Requêtes d’internautes tapées sous Google pour arriver chez Dr Coq : 

les gagnants.

 

  1. les adolescents fassent à la sexualité (ça pour le faire, ils le fassent ! )
  2. medicaments pour retrouver la virginité (y’a le virgoretrouvum  9CH qui marche très bien)
  3. méga  GT en médecine (on n’a pas ça en France encore, mais ça doit se faire aux Etats-Unis)
  4. baise  avec des bette (qui tapinent en bourg ?)
  5. soulager mon fils en se masturbant ( ??!)
  6. médecin pour les nuls (ça doit se trouver ! dans les pages jaunes, cherche à nulologue !)
  7. petite fill qui se touche le cor (re v’là le pervers des durillons ?)
  8. relationnelle avec son medecin (c’est pas interdit par la religion, ça…)
  9. diminution des gamma gt que faire (faut pas mollir sur le 51, Bébert… !)
  10. a poils dans le cabinet du docteur (femme à barbe pour une séance d’épilation au laser ?)
  11. un médecin généraliste peut il déterminer  une mycose vaginale (déterminer pour diagnostiquer ou pour contaminer ?)
  12. videos gratuite de ma grand mère me tripote le zizi (elle t’aurait pas tripoté aussi un peu le ciboulot ?)

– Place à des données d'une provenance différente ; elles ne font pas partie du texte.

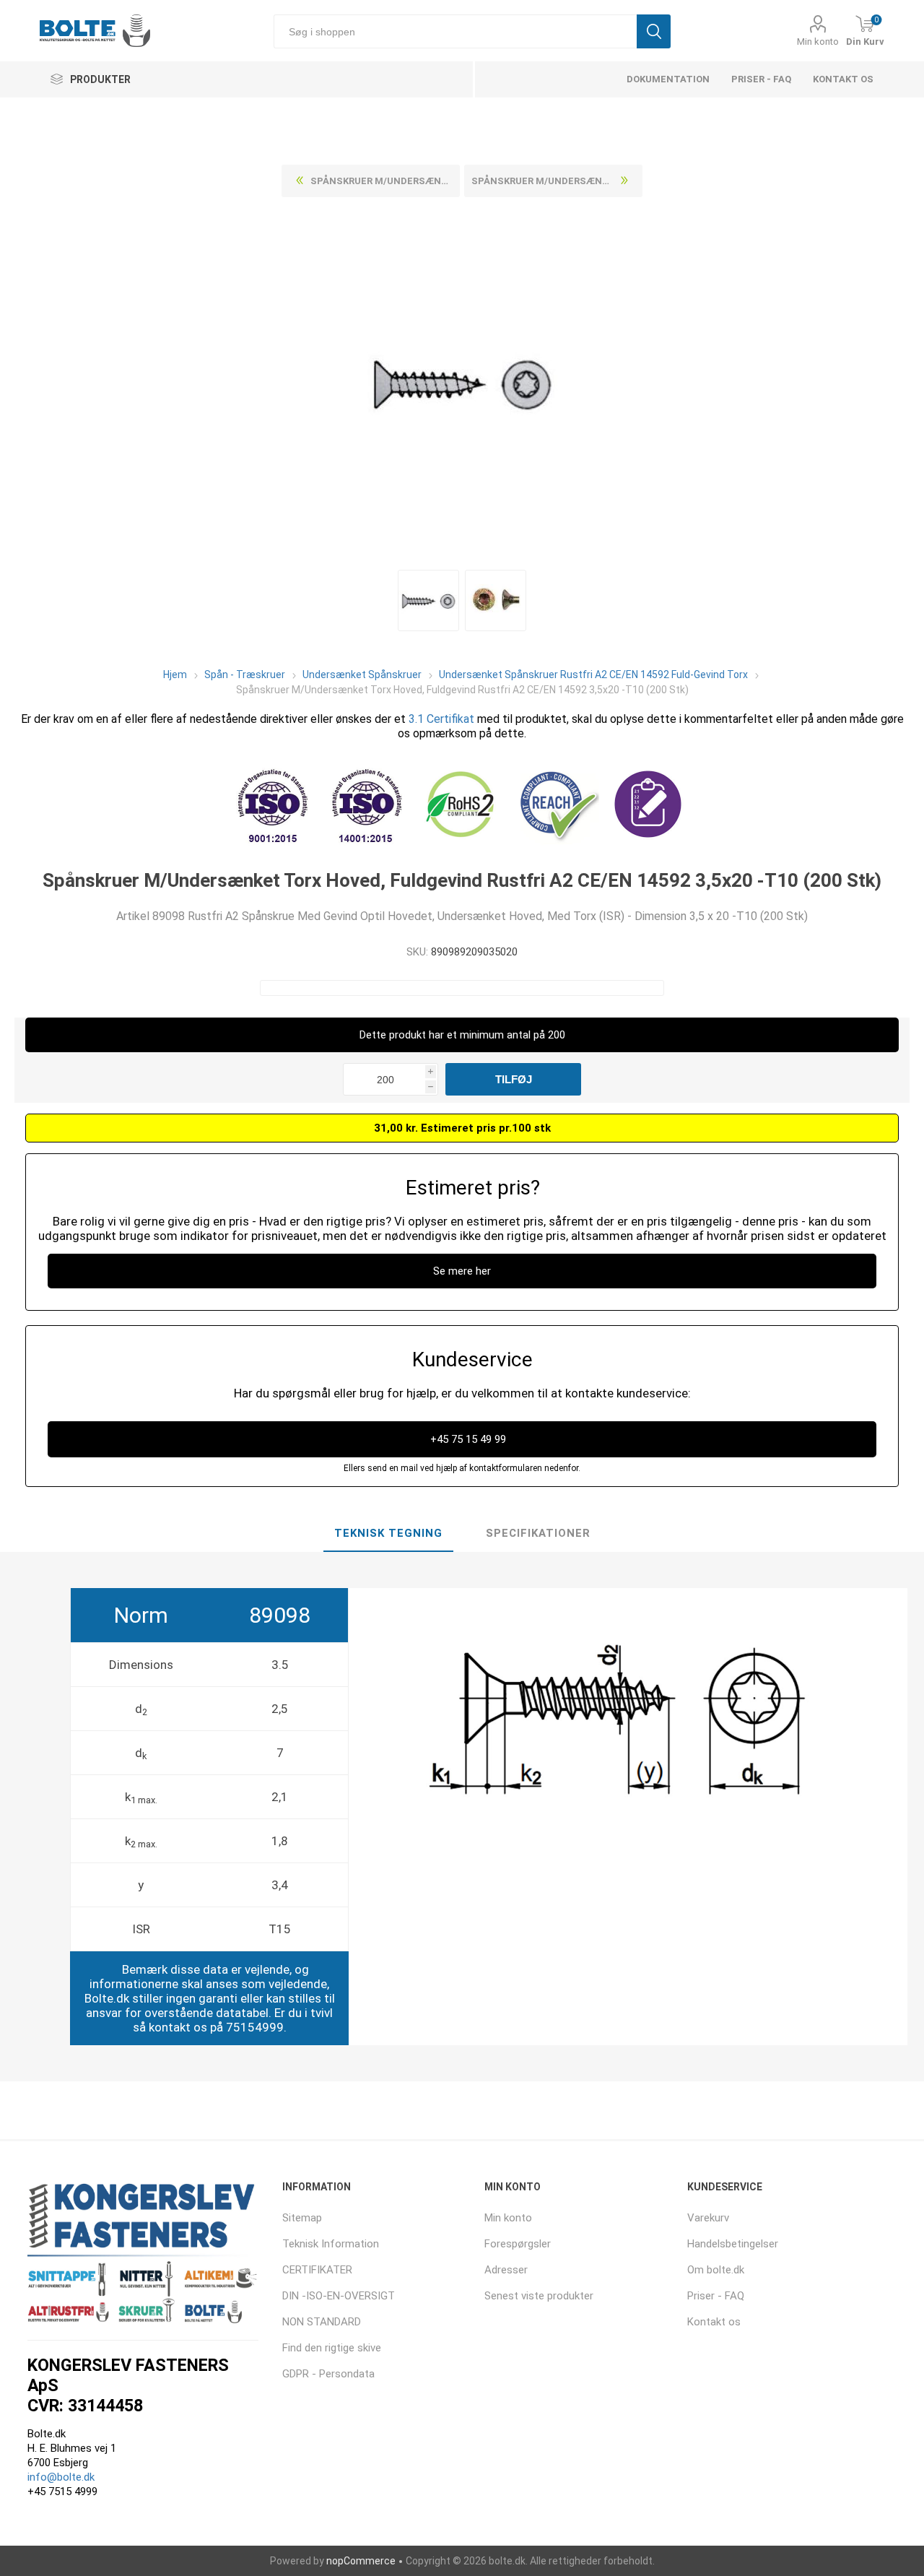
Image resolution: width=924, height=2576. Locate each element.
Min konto (818, 41)
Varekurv (708, 2217)
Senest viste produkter (538, 2295)
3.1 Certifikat (441, 719)
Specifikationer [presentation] (538, 1533)
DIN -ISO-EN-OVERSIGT (338, 2295)
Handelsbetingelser (732, 2243)
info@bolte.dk (61, 2477)
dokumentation (668, 79)
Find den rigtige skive (331, 2347)
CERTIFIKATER (317, 2269)
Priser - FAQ (761, 79)
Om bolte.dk (715, 2269)
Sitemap (302, 2217)
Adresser (506, 2269)
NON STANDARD (321, 2321)
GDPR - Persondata (328, 2373)
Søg (654, 31)
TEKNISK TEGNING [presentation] (388, 1533)
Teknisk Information (330, 2243)
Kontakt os (843, 79)
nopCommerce (361, 2561)
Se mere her (462, 1271)
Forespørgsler (517, 2243)
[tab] (388, 1534)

  13. mon medecin fait un contre transfert (oh, le vilain !)
  14. gamma gt élevé suite a visite médicale (l’infirmière a du mettre trop d’alcool sur le coton de la vaccination, la conne ! )

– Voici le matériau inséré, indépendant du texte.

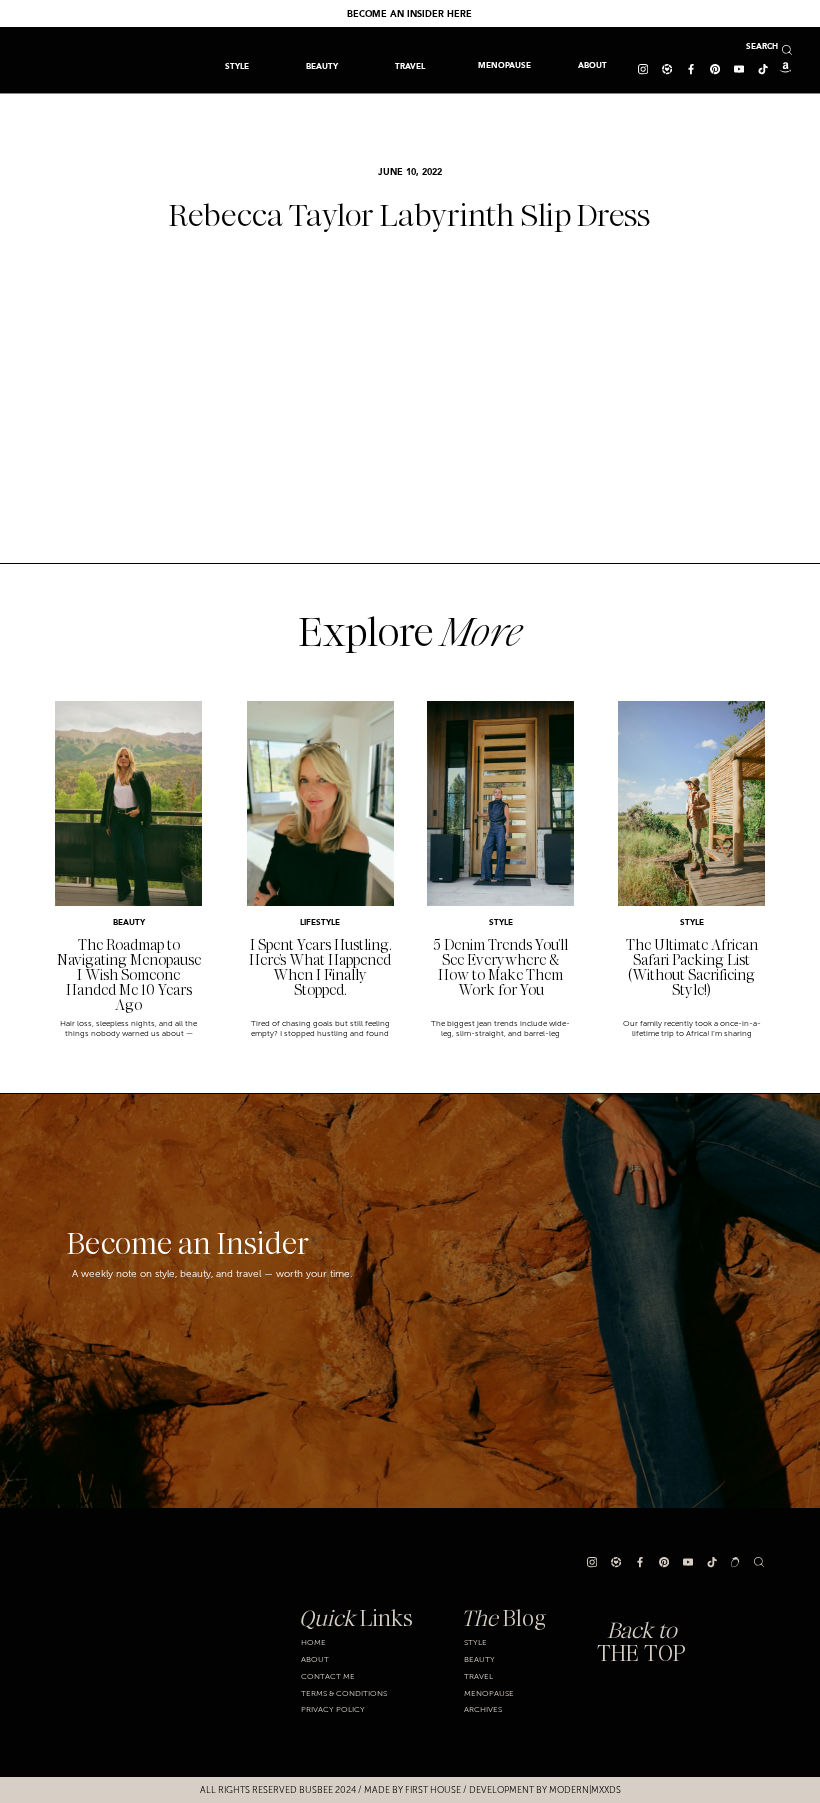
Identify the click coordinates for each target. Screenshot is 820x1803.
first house (433, 1790)
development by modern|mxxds (545, 1790)
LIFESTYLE (320, 923)
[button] (409, 66)
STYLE (501, 923)
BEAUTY (129, 923)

  15. Medicament t 15 en comprimer rose et blanc
  16. Ma femme a une pathologie ( !??)
  17. Sex petites filles (12 à 15 ans) (envoyez moi une enveloppe timbrée avec votre adresse, je vous enverrai des photos !)
  18. Le médecin peut-il refuser de donner du viagra
  19. Le type de virginité qui nécessite une opération
  20. Comment doit être une salle d’attente d’un dermato
  21. Ttoujours pas prête pour passer à l’acte (la salope !)
  22. Petite culotte blanche sentir inceste
  23. un médecin généraliste peut t il reconnaitre un hymen (devine !)
  24. j\'aurais toujours des gammas gt (écrit au conditionnel, c’est chouette : on dirait que tu serais l’infirmière et que j’aurais mal au foie !)
  25. mon medecin docteur (tu l’as retrouvé, ton docteur, avec une telle demande ?)
  26. comment faire passer immédiatement les gamma gt (en se prenant un platane en voiture)
  27. gamma gt et masturbation (chut, c’est comme ça qu’on repère les onanistes, mais faut pas le dire)
  28. comment faire une denonciation interessee pour les stupefiants (ça paye mieux si c’est un étranger, il suffit d’envoyer sa note de frais aux services de Brice Hortefeux)
  29. ou peut-on voir des jeunes filles nues sur le web (ça c’est compliqué !)
  30. comment a apprendre le métier médecin généraliste à des enfants de 11 et 12 ans (y’a des cahiers de devoirs de vacances spécialisés)
  31. gamma gt après une semaine de vacance (une semaine de vacance : ça baisse ; une semaine de vacances : ça monte !!)
  32. Est-ce qu’une vieille de plus de 65 ans peut se montrer nue ?
  33. Rituel au passage d’un col (moi je fais un petit frottis, ça me détend…)
  34. l injection du vaccin gardasil fait elle male?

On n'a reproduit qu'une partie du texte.